Portanto, a escolha do percurso depende tanto do problema de saúde quanto do seu orçamento e da sua cobertura complementar.

Reabilitação longa ou sessão pontual: duas lógicas de tratamento

Um fisioterapeuta trabalha a longo prazo. Após uma entorse de tornozelo, são realizadas várias sessões de reabilitação, às vezes ao longo de várias semanas, com exercícios de fortalecimento muscular, propriocepção e mobilidade articular. O fisioterapeuta reconstrói uma função alterada passo a passo.

O osteopata adota uma lógica diferente. Uma consulta geralmente dura mais (frequentemente cerca de uma hora), e o objetivo é tratar o corpo como um todo em uma a três sessões. As manipulações visam eliminar restrições de mobilidade que podem estar longe da área dolorosa.

Essa distinção é crucial para fazer a escolha certa. Se você precisa de um trabalho progressivo de reabilitação após um trauma ou cirurgia, o fisioterapeuta é o profissional adequado.
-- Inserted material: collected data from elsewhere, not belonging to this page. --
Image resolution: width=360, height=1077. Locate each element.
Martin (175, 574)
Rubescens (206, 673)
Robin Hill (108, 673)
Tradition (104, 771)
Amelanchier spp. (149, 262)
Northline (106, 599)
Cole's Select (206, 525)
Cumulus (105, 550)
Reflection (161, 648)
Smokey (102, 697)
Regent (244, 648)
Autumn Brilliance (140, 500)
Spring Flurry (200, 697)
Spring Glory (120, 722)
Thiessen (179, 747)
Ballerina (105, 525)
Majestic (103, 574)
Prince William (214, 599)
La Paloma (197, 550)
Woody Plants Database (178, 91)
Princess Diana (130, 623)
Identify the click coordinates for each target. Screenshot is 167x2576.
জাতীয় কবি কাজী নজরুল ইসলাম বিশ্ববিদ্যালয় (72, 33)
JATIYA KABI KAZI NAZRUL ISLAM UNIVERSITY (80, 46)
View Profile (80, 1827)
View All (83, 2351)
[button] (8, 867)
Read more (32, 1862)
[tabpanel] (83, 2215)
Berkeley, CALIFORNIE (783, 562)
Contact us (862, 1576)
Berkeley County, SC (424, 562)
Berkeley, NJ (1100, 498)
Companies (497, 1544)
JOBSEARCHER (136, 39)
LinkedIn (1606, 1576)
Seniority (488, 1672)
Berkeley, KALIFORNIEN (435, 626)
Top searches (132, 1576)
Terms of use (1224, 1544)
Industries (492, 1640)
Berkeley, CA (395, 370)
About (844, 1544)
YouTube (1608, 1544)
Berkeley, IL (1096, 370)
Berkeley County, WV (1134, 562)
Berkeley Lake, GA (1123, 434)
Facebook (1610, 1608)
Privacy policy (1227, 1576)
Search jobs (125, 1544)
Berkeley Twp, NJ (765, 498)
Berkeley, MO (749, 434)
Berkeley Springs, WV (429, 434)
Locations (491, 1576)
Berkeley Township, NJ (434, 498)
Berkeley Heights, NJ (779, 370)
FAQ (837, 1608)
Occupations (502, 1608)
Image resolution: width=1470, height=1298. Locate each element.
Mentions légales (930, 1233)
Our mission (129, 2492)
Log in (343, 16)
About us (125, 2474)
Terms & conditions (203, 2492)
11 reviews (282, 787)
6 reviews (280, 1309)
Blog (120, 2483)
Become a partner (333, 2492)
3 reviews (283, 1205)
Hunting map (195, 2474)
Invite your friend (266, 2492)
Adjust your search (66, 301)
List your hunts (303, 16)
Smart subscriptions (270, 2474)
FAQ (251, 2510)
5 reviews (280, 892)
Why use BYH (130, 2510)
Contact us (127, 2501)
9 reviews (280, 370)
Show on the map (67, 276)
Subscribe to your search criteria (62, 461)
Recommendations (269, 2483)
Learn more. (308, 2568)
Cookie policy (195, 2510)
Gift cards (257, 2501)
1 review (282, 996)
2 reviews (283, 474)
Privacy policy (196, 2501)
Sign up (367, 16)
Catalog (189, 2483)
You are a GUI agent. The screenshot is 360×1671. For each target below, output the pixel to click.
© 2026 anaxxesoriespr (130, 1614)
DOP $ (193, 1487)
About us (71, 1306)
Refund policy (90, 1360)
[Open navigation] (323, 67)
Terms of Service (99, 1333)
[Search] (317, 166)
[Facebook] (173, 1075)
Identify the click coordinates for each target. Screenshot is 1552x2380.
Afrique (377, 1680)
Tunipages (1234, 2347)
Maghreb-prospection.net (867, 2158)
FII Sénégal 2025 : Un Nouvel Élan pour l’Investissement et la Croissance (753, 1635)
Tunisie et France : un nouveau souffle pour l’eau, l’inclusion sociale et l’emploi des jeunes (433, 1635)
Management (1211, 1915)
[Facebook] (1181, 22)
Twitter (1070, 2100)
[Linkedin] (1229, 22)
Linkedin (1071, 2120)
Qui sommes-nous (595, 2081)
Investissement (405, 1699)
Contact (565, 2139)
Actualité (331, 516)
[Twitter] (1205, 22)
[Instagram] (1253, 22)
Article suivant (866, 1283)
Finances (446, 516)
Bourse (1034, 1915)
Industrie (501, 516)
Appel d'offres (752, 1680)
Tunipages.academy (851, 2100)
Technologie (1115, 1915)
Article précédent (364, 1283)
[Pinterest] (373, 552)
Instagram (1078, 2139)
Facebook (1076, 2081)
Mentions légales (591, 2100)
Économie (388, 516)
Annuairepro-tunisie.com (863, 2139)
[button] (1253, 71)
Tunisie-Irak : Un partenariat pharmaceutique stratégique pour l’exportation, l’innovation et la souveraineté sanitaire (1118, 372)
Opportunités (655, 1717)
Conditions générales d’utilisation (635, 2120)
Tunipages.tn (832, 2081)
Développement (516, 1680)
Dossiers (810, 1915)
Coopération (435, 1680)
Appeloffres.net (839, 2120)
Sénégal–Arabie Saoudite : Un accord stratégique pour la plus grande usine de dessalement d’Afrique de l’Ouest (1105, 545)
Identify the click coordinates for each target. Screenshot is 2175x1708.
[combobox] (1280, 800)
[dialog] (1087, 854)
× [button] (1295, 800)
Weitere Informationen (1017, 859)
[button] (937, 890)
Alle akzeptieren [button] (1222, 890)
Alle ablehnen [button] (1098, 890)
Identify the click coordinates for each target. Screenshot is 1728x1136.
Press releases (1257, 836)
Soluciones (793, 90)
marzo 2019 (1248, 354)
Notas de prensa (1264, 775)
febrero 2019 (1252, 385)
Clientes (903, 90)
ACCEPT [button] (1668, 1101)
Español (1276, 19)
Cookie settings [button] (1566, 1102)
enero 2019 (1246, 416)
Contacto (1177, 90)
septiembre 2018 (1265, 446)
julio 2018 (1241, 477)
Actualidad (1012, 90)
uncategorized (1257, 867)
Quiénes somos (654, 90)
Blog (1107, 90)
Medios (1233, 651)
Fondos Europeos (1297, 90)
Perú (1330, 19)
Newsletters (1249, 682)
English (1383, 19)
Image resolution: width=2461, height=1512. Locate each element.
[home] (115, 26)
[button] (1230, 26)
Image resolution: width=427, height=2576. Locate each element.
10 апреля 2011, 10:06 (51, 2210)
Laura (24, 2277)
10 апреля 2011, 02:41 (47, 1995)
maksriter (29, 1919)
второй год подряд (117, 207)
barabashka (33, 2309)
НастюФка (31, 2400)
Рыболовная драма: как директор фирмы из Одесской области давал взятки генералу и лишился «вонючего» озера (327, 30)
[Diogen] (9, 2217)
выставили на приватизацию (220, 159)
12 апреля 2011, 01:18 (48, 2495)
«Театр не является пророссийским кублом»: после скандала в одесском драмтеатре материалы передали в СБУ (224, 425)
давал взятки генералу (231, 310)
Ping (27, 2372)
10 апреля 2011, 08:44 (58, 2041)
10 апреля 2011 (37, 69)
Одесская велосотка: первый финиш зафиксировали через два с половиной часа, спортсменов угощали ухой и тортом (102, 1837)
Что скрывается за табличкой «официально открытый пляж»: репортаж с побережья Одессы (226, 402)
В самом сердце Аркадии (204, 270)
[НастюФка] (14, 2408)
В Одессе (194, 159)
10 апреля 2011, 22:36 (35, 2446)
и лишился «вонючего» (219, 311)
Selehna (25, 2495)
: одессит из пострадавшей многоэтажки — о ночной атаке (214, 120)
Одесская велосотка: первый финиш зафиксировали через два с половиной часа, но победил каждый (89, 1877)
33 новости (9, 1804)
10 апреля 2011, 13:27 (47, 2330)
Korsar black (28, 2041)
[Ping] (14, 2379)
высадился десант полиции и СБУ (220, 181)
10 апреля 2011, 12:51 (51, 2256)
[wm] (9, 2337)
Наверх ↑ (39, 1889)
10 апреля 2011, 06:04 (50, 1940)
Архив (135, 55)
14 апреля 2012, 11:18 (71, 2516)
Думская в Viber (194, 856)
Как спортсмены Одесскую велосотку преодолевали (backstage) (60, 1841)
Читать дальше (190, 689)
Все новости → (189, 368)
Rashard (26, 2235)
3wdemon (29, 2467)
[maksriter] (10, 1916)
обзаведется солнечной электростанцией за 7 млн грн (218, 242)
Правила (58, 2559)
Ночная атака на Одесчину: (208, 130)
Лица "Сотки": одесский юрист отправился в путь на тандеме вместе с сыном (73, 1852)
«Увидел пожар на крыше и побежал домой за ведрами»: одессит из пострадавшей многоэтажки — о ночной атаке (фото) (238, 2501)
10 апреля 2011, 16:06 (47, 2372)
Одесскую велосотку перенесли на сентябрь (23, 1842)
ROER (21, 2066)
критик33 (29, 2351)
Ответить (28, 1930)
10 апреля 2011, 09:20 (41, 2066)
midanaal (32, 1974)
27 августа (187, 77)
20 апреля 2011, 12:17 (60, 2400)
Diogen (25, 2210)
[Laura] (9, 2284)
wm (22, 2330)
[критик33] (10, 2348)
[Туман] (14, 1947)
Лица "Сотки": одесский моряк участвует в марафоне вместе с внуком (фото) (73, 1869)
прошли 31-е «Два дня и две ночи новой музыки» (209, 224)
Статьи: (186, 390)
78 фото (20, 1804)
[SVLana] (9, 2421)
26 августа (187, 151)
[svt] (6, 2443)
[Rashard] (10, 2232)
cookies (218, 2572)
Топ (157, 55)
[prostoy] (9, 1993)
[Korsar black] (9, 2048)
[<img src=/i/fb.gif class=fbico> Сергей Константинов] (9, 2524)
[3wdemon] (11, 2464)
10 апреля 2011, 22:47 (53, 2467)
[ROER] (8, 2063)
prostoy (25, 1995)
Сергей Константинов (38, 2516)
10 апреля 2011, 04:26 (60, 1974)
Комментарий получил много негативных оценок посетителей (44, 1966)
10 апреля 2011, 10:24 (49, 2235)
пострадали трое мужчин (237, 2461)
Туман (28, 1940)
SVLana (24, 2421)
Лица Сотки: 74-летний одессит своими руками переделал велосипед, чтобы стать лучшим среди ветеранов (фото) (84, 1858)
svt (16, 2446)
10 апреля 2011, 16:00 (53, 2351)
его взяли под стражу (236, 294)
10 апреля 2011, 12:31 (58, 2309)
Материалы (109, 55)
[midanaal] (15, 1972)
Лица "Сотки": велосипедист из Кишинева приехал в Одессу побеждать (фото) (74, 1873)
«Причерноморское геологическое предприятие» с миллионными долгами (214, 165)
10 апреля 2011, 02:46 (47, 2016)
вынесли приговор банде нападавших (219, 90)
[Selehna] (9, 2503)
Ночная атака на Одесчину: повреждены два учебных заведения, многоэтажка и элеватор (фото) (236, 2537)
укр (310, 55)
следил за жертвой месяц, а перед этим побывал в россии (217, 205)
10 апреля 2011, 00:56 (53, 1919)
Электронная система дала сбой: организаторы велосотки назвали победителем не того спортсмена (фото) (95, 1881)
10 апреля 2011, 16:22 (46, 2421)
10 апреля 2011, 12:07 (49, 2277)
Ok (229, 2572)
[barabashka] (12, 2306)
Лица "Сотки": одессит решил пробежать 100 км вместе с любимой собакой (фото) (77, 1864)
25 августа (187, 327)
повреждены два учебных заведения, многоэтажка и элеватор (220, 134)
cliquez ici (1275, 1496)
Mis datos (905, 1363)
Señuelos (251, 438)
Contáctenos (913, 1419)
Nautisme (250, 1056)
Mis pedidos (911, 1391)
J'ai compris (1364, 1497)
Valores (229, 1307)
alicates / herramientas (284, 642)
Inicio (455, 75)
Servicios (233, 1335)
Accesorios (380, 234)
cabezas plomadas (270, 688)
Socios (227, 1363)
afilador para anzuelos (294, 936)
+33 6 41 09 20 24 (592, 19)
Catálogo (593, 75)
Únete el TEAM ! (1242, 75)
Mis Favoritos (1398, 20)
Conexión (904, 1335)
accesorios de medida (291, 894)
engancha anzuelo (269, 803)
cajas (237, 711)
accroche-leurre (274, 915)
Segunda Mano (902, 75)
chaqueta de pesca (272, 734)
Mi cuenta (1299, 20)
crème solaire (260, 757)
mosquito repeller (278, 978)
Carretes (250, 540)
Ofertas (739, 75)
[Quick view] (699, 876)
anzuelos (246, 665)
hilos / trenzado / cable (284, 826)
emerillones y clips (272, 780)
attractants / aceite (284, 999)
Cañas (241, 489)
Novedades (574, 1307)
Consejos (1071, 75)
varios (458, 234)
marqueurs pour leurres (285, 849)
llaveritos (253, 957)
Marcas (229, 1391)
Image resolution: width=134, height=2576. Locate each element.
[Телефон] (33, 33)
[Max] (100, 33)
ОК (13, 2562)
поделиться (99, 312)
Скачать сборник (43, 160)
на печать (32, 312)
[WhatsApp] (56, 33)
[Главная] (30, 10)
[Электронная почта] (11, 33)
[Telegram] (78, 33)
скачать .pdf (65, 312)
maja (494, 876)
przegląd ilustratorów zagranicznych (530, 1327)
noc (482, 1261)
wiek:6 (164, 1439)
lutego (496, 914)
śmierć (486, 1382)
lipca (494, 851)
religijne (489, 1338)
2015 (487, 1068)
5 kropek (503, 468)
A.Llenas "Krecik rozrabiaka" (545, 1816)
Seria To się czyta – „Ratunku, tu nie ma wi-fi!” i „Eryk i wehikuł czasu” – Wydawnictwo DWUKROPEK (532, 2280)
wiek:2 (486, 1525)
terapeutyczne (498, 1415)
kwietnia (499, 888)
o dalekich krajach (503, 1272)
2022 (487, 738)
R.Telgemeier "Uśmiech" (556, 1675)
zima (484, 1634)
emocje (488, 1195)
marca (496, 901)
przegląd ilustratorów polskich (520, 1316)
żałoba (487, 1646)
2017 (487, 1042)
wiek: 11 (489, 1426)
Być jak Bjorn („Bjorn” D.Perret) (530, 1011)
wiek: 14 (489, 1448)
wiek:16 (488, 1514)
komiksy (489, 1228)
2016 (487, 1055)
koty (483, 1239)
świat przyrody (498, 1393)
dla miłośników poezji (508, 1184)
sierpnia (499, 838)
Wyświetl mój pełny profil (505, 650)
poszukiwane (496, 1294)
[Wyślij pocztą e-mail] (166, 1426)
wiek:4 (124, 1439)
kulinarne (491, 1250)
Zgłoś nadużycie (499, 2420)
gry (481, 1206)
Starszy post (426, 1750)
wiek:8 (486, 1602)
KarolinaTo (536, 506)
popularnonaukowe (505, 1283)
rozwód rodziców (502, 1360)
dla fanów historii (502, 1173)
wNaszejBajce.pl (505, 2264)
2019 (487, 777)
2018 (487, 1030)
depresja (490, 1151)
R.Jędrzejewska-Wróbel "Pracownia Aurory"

Se você sente tensões difusas, dores mecânicas sem lesão identificada ou um bloqueio pontual, o osteopata pode ajudar em algumas sessões.

Quando as duas disciplinas se complementam

Os retornos variam sobre esse ponto, mas na prática, muitos pacientes combinam as duas abordagens. Após uma reabilitação das costas com o fisioterapeuta, uma sessão de osteopatia pode ajudar a reequilibrar tensões compensatórias que se instalaram durante o período de dor.

O inverso também funciona. Um osteopata que detecta uma fraqueza muscular significativa pode encaminhar para um fisioterapeuta para um programa de fortalecimento específico.

Jovem mulher lendo uma receita médica para escolher entre osteopata e fisioterapeuta

Critérios concretos para escolher entre osteopata e fisioterapeuta

Em vez de comparar filosofias de cuidados, podemos nos fazer três perguntas práticas antes de pegar o telefone:

  • Você tem uma receita? Se sim, o fisioterapeuta é a escolha lógica, com reembolso garantido. Sem receita e para uma dor mecânica pontual, o osteopata pode intervir diretamente.
  • Seu problema requer reabilitação ao longo do tempo (pós-operatório, perda de mobilidade progressiva, patologia respiratória)? Esse é o campo do fisioterapeuta.
  • Seu plano de saúde cobre a osteopatia? Verifique o número de sessões anuais cobertas e o teto por sessão. Sem cobertura, o custo pode ser alto.

O profissional certo é aquele que corresponde à sua situação médica específica, não aquele que um vizinho recomendou para um problema diferente do seu. Um médico de família continua sendo o melhor interlocutor para orientar entre essas duas disciplinas quando a dúvida persiste.

Última precaução: verifique sempre se o seu osteopata possui um número RPPS válido e se o seu fisioterapeuta está inscrito na Ordem dos massoterapeutas-fisioterapeutas. Essas verificações levam dois minutos e garantem que você consulte um profissional cujo diploma e formação foram verificados.

Osteopata ou fisioterapeuta: como escolher o profissional certo para a sua saúde?